Barbara Gayle, Justice Coordinator
Prime Minister Portia Simpson Miller and other People's National Party (PNP) members are asking the Court of Appeal to set aside a Constitutional Court ruling because the director of public prosecutions (DPP) is not only seeking to ask them questions on behalf of the Dutch authorities in the Trafigura affair, but is also seeking to see if criminal charges can be brought against them in Jamaica.
Last month, the Constitutional Court ruled that there was no proven breach of their constitutional rights to testify on oath in open court in the Trafigura case.
Dutch authorities want to question Simpson Miller, party Chairman Robert Pickersgill, and senior members Colin Campbell and Phillip Paulwell and businessman Norton Hinds about a $31-million donation to the party by Dutch company Trafigura Beheer. It is illegal for Dutch companies to make donations to political parties.

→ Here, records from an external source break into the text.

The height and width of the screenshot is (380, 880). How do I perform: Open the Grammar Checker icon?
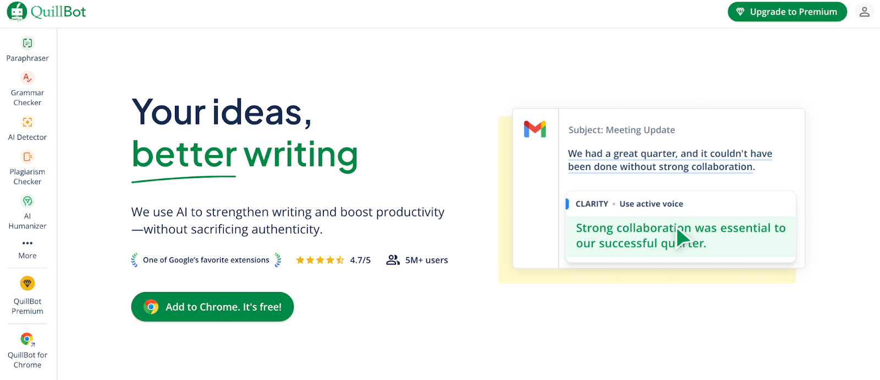(28, 78)
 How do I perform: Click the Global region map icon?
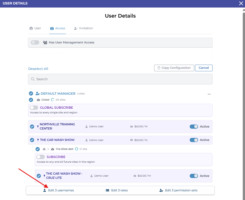(38, 100)
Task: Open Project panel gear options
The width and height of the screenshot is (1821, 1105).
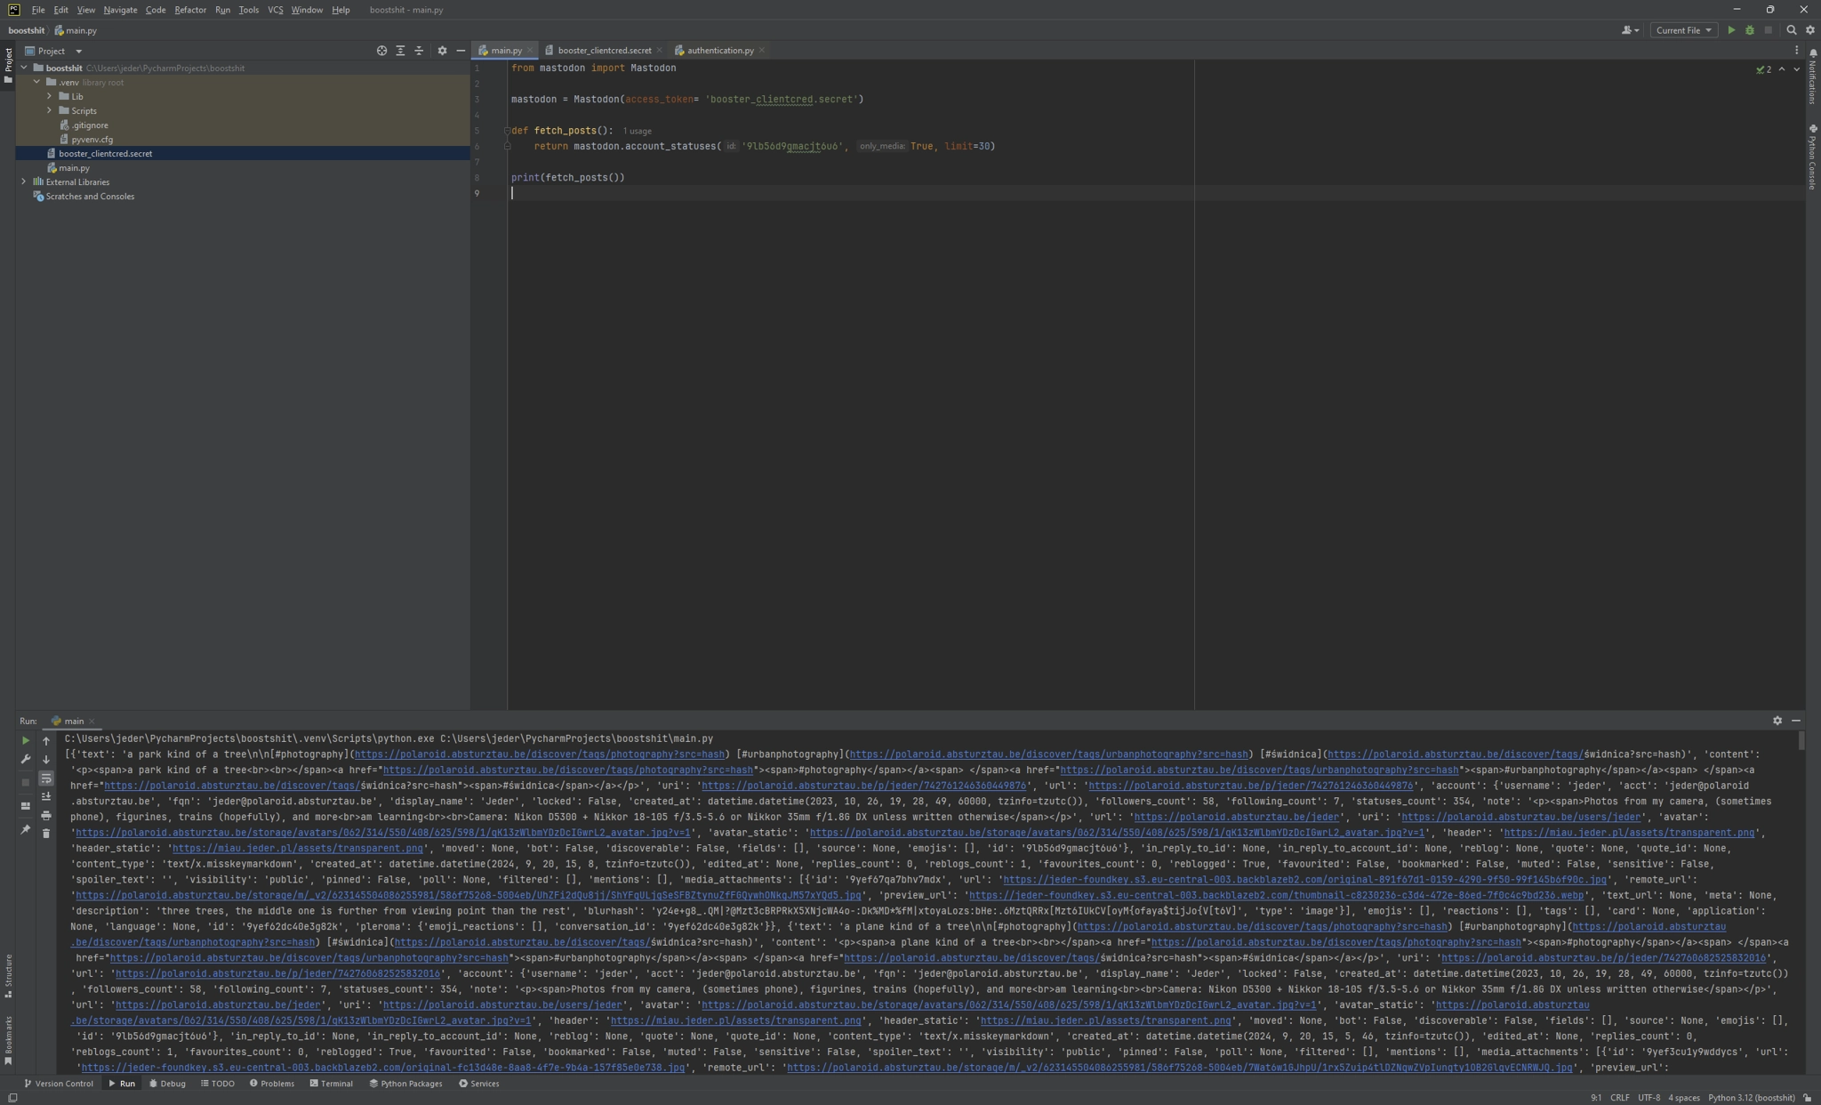Action: point(442,51)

The Dutch authorities want them to answer truthfully as to how the donations were made. The donation was made in 2006 when Trafigura had an oil-lifting contract with the PNP administration which had formed the Government.
No hearing date yet
Attorney-at-law Bert Samuels told The Gleaner yesterday that the appeal was filed last Friday. A date has not yet been set for the hearing in the Court of Appeal.
The appellants are contending in the several grounds of appeal filed that the Constitutional Court erred in its ruling and are asking the Court of Appeal to set it aside.
The Constitutional Court held that "there has been no proven or likely breach of any of the constitutional rights alleged to have been infringed by their being required to attend court and be questioned under oath".
Simpson Miller, and government ministers Pickersgill and Paulwell are asking the Court of Appeal to find that the Constitutional Court erred when it ruled that they were not entitled to diplomatic immunity and were therefore compellable to give evidence.